A nearly $1 million grant for SDSU’s Daniel Reinholz will allow further exploration of a tool to reduce longstanding forms of implicit bias.
By Padma Nagappan and Jeff Ristine
Whether it involves gender or race, unconscious bias has had an enduring presence in classrooms from the preschool level to college. It afflicts teachers and students alike.
Now the National Science Foundation (NSF) is supporting a San Diego State University researcher whose app — which tracks indicators as granular as how often a teacher or professor calls on each student — aims to gather data to improve classroom equity.
The $961,000, five-year NSF CAREER grant will allow mathematics assistant professor Daniel Reinholz and a University of Washington, Seattle collaborator, Niral Shah, to study in greater depth how to deploy the open-source EQUIP app to improve equity and make educators aware of bias.
“Teachers are some of the hardest working people I know, and they really care about their students,” said Reinholz. “But usually when we plan on teaching a class, we’re not thinking about how our biases could lead us to treat different groups of students inequitably.”
Even unintended bias can lead to patterns set early on which continue into college, defining the expectations from students of certain communities, how actively they participate in class, what career goals they set for themselves, and what they aspire to and ultimately achieve.
Reinholz hopes to change such patterns with EQUIP.
Reinholz, who is part of SDSU’s Center for Research in Mathematics and Science Education, developed the app to track classroom participation and generate real-time analytics based on these inputs that can be used to improve classroom equity.
“Instructors are genuinely surprised when they first receive data about their own classrooms,” Reinholz said. “Even if they are aware of a few dominant students, they may not recognize patterns of racial and gender inequity.”
The app can be used for a wide variety of subjects, not just math.

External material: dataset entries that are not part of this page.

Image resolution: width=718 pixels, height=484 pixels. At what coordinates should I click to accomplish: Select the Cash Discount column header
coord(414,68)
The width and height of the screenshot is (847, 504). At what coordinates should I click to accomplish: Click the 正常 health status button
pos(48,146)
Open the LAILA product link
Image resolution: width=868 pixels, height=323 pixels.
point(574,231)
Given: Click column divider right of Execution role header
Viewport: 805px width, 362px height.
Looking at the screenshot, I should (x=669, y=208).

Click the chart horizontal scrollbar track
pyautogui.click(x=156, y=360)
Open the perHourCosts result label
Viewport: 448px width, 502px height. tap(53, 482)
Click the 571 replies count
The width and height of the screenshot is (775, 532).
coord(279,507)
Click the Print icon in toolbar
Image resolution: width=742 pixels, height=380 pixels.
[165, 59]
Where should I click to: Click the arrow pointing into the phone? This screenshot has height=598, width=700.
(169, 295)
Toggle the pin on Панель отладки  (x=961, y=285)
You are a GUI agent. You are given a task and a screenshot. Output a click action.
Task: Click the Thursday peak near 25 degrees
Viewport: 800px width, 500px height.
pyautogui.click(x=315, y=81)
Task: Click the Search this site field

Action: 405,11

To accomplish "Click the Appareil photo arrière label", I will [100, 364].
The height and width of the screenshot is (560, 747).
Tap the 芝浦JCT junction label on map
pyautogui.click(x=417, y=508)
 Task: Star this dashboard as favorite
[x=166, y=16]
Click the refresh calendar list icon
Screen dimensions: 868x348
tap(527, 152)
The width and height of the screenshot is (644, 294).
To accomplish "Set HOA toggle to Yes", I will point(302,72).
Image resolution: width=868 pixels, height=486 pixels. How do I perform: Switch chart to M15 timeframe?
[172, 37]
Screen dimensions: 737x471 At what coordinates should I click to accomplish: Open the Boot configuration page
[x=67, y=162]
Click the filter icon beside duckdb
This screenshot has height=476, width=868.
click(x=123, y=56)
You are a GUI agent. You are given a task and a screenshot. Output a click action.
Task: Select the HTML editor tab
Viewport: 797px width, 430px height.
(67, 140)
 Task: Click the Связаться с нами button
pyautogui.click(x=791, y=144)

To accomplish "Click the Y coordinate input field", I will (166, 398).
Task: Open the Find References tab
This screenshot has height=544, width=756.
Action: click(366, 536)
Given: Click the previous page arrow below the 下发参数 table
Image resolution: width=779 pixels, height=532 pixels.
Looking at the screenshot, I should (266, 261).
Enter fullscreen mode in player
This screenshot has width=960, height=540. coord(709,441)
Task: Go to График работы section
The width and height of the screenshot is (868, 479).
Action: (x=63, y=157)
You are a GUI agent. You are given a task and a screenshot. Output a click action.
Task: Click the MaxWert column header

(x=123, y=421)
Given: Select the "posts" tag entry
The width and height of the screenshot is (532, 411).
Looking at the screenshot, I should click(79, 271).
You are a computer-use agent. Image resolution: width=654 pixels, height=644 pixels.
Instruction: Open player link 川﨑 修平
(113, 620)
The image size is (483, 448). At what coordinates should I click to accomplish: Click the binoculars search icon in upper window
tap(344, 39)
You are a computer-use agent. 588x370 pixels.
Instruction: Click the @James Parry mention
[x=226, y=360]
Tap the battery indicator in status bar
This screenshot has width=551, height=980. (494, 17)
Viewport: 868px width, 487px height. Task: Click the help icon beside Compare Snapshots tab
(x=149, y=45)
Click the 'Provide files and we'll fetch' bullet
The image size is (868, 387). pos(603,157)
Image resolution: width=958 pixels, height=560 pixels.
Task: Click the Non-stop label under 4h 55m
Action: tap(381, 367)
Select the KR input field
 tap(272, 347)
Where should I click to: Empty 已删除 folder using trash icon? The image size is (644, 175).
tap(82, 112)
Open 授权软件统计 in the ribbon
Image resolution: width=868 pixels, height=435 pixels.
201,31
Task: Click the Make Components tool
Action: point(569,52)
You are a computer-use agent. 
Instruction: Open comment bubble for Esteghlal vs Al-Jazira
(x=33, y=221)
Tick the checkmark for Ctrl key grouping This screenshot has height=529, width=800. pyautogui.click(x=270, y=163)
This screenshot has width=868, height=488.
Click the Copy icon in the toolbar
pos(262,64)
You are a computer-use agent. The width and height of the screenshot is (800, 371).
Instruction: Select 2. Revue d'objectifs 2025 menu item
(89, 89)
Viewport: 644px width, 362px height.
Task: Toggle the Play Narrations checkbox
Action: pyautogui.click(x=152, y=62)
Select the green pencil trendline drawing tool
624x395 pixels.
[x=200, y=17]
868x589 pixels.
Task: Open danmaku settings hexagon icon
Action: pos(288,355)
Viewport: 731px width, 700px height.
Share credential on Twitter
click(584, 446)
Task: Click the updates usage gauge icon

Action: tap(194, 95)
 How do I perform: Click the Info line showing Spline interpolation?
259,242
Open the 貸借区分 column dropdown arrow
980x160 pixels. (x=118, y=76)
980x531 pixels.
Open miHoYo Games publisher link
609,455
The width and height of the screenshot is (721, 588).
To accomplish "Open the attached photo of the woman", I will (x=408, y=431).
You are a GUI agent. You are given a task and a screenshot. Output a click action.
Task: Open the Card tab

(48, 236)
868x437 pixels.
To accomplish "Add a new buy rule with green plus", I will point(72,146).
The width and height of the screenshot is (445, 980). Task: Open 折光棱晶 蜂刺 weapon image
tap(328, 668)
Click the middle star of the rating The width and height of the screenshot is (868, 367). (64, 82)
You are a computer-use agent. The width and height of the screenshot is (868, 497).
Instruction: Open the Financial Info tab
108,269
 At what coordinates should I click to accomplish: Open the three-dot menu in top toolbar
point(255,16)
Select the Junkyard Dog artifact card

In the first phase of research under the grant, he will look at improving analytics, and in the second and third phases which will run parallel, he will observe classroom dynamics at SDSU and work with his colleagues to help them understand racial equity patterns.
Reinholz got word of the NSF career grant in May. He sees it as even more relevant today, however, with the burgeoning social movements of the last month as the nation grapples with the racial and social issues underlying a history of police shootings.
“There is structural racism in our society and within our schools,” said Reinholz. Stereotypes lead to biases, he added, that can lead to instructors unconsciously assuming women and girls aren’t as good at math as their male peers, or underestimating the brilliance of Black and Latinx students.
Students can pick up on these biases, and incorrectly believe for instance that the scientists who make discoveries are mostly older white men. This makes for a self-perpetuating cycle of biases that feed wrong beliefs.
Outreach about bias has already been happening at SDSU, thanks to the professors of equity, a faculty group dedicated to teaching their colleagues on diversity, inclusiveness and combating implicit bias. His work through the NSF grant will link back to those efforts in what Reinholz said can be a more “thoughtful” way, sharing data that allows educators to see the nuances of equity.
He will survey colleagues to see what changes result from their engagement with the app, and based on the results, will devise additional interventions as needed. He expects it will take time, and the awareness will percolate slowly before it rises to the top and brings about progressive change.
At the end of five years, he intends to put together a user guide to support other educational institutions using EQUIP for professional development. He will also revise the app and have a better idea of how users leverage the data it generates to reduce bias and promote racial equity when teaching.